# What you will do
Each line in the listing below needs to be transcribed exactly.

# Exercise inputs
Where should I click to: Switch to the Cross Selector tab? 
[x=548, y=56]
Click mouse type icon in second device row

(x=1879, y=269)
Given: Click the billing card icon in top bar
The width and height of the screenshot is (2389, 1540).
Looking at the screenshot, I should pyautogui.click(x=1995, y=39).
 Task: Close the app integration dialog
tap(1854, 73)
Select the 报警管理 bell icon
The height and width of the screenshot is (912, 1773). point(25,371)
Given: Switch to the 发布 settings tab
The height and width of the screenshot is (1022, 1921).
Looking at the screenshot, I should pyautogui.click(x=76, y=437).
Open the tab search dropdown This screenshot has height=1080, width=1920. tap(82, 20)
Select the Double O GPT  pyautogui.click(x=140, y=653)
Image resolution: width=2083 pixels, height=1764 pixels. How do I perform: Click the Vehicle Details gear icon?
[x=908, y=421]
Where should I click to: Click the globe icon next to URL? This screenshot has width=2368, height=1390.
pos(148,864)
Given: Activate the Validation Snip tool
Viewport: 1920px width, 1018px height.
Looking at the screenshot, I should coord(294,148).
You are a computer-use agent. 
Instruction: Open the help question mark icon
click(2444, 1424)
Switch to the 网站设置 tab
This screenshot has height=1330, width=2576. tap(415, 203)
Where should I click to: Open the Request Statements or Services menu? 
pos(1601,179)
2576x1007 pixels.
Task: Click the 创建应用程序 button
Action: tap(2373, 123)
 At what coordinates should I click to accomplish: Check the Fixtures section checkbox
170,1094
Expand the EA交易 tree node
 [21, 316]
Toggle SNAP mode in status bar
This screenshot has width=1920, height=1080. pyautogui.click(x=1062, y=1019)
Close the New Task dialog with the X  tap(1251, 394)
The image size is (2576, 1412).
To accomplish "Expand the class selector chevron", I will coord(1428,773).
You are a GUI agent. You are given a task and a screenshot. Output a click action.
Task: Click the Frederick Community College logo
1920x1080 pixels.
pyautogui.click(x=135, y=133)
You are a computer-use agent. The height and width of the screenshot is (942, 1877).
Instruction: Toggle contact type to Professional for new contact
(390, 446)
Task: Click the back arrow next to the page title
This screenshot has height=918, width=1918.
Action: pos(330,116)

# Exercise response
Where should I click to: Switch to the Cross Selector tab? 
[x=548, y=56]
Click mouse type icon in second device row

(x=1879, y=269)
Given: Click the billing card icon in top bar
The width and height of the screenshot is (2389, 1540).
Looking at the screenshot, I should pyautogui.click(x=1995, y=39).
 Task: Close the app integration dialog
tap(1854, 73)
Select the 报警管理 bell icon
The height and width of the screenshot is (912, 1773). point(25,371)
Given: Switch to the 发布 settings tab
The height and width of the screenshot is (1022, 1921).
Looking at the screenshot, I should pyautogui.click(x=76, y=437).
Open the tab search dropdown This screenshot has height=1080, width=1920. tap(82, 20)
Select the Double O GPT  pyautogui.click(x=140, y=653)
Image resolution: width=2083 pixels, height=1764 pixels. How do I perform: Click the Vehicle Details gear icon?
[x=908, y=421]
Where should I click to: Click the globe icon next to URL? This screenshot has width=2368, height=1390.
pos(148,864)
Given: Activate the Validation Snip tool
Viewport: 1920px width, 1018px height.
Looking at the screenshot, I should coord(294,148).
You are a computer-use agent. 
Instruction: Open the help question mark icon
click(2444, 1424)
Switch to the 网站设置 tab
This screenshot has height=1330, width=2576. tap(415, 203)
Where should I click to: Open the Request Statements or Services menu? 
pos(1601,179)
2576x1007 pixels.
Task: Click the 创建应用程序 button
Action: tap(2373, 123)
 At what coordinates should I click to accomplish: Check the Fixtures section checkbox
170,1094
Expand the EA交易 tree node
 [21, 316]
Toggle SNAP mode in status bar
This screenshot has width=1920, height=1080. pyautogui.click(x=1062, y=1019)
Close the New Task dialog with the X  tap(1251, 394)
The image size is (2576, 1412).
To accomplish "Expand the class selector chevron", I will coord(1428,773).
You are a GUI agent. You are given a task and a screenshot. Output a click action.
Task: Click the Frederick Community College logo
1920x1080 pixels.
pyautogui.click(x=135, y=133)
You are a computer-use agent. The height and width of the screenshot is (942, 1877).
Instruction: Toggle contact type to Professional for new contact
(390, 446)
Task: Click the back arrow next to the page title
This screenshot has height=918, width=1918.
Action: pos(330,116)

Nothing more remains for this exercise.